Srividhya Sivakumar | Updated on April 21, 2012 Published on April 21, 2012

With attractive filings, new facilities and partnerships in place, Strides Arcolab has had an impressive run throughout last year. The company has an established presence in the attractive and high-margin injectables segment in generics.

With several FDA-approved facilities and joint ventures/ partnerships in place with Pfizer and Sagent, the stock price got a leg up driven by the ongoing capacity shortage in injectables segment in the US. It got an additional thrust following the sale of its Australasian generic business in January this year.

Strides sold its subsidiary, Ascent Pharmahealth, to Watson Pharmaceuticals for AU$ 375 million (about Rs 1,979 crore), valuing it about 4.5 times its 2010 sales (of about Rs 444.2 crore).

Aside of impressive deal valuations, the sale helped in easing the balance sheet concerns for the company.

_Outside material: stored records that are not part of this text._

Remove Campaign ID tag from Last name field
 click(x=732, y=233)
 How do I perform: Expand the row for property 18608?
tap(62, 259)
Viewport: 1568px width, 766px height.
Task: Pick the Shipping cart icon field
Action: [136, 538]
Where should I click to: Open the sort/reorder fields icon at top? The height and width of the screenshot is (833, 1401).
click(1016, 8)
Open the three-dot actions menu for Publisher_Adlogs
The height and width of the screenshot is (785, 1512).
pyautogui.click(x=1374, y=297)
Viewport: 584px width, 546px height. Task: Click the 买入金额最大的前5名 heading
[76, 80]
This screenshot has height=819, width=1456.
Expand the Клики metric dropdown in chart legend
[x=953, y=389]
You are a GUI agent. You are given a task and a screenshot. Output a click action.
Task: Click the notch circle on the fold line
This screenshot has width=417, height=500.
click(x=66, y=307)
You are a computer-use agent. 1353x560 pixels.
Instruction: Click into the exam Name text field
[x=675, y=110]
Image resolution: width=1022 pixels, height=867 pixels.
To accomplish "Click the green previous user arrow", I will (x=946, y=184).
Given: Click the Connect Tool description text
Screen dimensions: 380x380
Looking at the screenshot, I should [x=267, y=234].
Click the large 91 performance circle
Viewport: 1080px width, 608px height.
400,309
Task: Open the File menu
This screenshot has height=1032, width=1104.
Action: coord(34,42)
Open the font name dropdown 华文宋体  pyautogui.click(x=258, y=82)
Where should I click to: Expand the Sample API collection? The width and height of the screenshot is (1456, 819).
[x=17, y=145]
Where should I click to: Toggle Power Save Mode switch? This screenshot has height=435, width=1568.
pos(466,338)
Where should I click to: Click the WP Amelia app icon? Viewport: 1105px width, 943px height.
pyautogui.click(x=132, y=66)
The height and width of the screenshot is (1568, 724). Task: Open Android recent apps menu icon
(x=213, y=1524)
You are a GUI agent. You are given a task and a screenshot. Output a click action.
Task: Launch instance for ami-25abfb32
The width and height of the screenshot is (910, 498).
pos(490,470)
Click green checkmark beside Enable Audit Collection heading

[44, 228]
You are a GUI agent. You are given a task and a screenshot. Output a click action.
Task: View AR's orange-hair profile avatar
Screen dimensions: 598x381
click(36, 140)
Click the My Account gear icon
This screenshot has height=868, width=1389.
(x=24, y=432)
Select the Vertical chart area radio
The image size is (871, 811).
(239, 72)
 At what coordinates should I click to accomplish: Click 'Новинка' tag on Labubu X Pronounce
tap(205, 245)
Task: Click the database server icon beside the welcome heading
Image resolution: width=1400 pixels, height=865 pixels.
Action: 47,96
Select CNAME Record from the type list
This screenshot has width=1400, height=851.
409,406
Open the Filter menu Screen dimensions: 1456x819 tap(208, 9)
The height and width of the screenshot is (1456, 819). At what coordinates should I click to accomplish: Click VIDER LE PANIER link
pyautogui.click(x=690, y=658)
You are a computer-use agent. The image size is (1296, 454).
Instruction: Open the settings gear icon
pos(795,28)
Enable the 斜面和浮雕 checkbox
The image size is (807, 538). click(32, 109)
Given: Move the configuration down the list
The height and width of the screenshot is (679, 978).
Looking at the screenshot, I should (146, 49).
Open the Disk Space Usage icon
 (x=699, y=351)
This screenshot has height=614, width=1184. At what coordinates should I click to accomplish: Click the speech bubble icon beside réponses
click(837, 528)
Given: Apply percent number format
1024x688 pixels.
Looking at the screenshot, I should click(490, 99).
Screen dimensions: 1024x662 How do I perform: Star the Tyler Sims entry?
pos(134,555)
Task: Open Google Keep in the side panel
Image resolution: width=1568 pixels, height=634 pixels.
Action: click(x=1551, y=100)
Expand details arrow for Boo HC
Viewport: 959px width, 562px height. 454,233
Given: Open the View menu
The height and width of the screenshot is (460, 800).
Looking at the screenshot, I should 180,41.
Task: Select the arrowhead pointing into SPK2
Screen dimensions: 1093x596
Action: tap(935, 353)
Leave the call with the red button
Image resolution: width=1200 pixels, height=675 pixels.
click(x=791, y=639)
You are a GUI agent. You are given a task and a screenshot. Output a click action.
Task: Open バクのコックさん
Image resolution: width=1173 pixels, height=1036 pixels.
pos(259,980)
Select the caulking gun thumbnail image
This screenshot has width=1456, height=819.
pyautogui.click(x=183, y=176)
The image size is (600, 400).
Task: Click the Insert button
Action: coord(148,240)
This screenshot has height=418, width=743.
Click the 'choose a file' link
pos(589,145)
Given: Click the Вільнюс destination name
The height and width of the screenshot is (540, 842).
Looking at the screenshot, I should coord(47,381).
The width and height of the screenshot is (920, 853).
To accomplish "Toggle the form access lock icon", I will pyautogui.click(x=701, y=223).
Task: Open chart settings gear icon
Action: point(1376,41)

As of September 2011, Strides had a debt of about Rs 1,367 crore (up from Rs 1,280 crore as of end 2010), while its debt-equity ratio stood at about 1.93.

This, however, is likely to come down as the company plans to use the proceeds to reduce its debt by $250 million by the end of calendar year (this included $120 million FCCB due in June). The debt-equity ratio is expected to come down to about 0.75 by then.